Agile development works best at team scale. When a team can self-organize, refine their methods, build the toolchain, and modify adapt it to their needs, they will execute effectively. We should be happy to achieve that! I worry when we try to force-fit the same techniques at larger scales.

At the scale of a whole organization, we need to look at the qualities we want to have. (We can't necessarily produce those qualities directly, but we can create the conditions that allow them to emerge.) When we look at attempts to scale agile development up, the quality the org wants is maneuverability.

Maneuverability is the ability to change your vector rapidly. It's about gaining, shedding, or redirecting momentum. Keeping with the analogy of momentum, we can call that which resists change in the momentum vector "inertial mass." Personnel are mass, because it's relatively hard to add or shed personnel. Technical debt is a component of mass, too. It makes changes to your technical strategy harder. Actually, I'd even go so far as to say that code itself is mass. KLOCs kill.

Maneuverability has been explored most fully by the military. Superior maneuverability allows a fighter aircraft to get inside the enemy's turn radius, then shoot for the kill. An army with high maneuverability can engage, disengage, and reorient to exploit an enemy's weakness. In the words of John Boyd, it allows you to separate your opponent into multiple, non-cooperating centers of gravity.

Maneuverability is an emergent property. It requires a number of prerequisites in the organization's structure, leadership style, operations, and ability to execute. I firmly believe that maneuverability requires a great ability to execute at the micro scale.

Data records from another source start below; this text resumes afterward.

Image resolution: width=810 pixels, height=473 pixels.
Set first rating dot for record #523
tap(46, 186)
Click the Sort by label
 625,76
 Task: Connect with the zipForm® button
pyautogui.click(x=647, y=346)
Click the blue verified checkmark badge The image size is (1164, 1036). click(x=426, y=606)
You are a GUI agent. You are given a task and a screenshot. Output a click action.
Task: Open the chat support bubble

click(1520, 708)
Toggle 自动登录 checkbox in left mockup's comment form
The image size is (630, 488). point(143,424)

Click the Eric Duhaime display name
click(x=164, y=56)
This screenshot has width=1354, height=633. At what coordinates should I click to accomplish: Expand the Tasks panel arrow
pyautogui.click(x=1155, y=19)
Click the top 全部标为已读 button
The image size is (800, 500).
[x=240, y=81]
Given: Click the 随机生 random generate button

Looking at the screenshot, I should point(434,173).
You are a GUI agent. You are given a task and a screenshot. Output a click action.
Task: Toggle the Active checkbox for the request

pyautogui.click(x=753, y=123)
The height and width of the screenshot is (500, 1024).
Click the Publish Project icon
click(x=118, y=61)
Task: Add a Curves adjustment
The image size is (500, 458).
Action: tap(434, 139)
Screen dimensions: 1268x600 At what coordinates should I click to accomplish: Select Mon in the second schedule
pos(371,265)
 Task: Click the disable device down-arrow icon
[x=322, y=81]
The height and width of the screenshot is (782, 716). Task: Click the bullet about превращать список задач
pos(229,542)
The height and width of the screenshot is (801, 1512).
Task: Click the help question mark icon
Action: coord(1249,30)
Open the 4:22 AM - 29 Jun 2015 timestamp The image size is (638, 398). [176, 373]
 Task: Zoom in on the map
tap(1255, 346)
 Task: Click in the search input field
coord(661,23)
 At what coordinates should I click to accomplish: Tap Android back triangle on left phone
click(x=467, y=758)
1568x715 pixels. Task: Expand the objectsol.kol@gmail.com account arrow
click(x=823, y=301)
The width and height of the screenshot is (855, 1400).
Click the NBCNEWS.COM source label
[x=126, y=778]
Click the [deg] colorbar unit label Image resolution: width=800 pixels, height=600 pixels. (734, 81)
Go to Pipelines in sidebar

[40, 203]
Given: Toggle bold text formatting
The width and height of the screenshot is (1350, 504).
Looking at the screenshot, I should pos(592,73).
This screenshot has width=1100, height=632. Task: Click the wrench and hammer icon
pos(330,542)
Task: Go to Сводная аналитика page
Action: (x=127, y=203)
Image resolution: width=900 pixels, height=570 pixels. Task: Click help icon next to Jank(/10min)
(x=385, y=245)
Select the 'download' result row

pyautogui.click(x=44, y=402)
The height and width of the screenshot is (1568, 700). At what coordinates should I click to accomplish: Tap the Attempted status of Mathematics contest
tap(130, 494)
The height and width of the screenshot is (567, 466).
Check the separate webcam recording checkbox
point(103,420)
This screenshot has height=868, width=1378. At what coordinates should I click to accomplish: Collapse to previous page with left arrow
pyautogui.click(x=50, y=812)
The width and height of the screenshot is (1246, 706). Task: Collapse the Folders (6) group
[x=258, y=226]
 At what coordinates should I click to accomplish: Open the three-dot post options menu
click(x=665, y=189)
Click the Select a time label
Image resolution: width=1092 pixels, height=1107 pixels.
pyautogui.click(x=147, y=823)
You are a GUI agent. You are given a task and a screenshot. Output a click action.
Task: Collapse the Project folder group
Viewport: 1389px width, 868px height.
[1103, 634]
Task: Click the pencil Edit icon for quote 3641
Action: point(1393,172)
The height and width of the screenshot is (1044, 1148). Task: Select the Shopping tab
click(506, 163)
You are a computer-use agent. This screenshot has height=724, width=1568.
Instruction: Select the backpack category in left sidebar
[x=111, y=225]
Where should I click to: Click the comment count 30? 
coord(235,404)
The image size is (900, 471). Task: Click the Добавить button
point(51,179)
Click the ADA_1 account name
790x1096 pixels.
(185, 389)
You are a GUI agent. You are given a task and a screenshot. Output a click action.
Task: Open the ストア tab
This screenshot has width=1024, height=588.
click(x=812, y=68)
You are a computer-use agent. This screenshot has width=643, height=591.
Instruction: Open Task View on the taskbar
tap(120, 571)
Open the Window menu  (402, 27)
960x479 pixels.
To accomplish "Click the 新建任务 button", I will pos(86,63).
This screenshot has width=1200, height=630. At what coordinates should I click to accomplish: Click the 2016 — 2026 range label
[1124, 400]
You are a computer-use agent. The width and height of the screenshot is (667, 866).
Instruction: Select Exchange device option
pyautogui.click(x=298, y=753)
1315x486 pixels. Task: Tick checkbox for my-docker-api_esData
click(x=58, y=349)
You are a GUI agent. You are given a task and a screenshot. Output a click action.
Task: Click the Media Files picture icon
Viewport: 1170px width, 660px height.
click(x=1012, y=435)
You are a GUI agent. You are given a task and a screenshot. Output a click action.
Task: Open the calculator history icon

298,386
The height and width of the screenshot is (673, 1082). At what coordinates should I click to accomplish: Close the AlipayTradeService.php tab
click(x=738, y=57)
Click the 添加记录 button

Agile development provides that ability to execute in software development. It is a necessary, but not sufficient, part of maneuverability. There are other necessary capabilities in the technical arena. I think that infrastructure and architecture have important roles to play for maneuverability as well.

I have previously given talks on the subject of maneuverability. I'll also be posting some further thoughts about pertinent architecture decisions.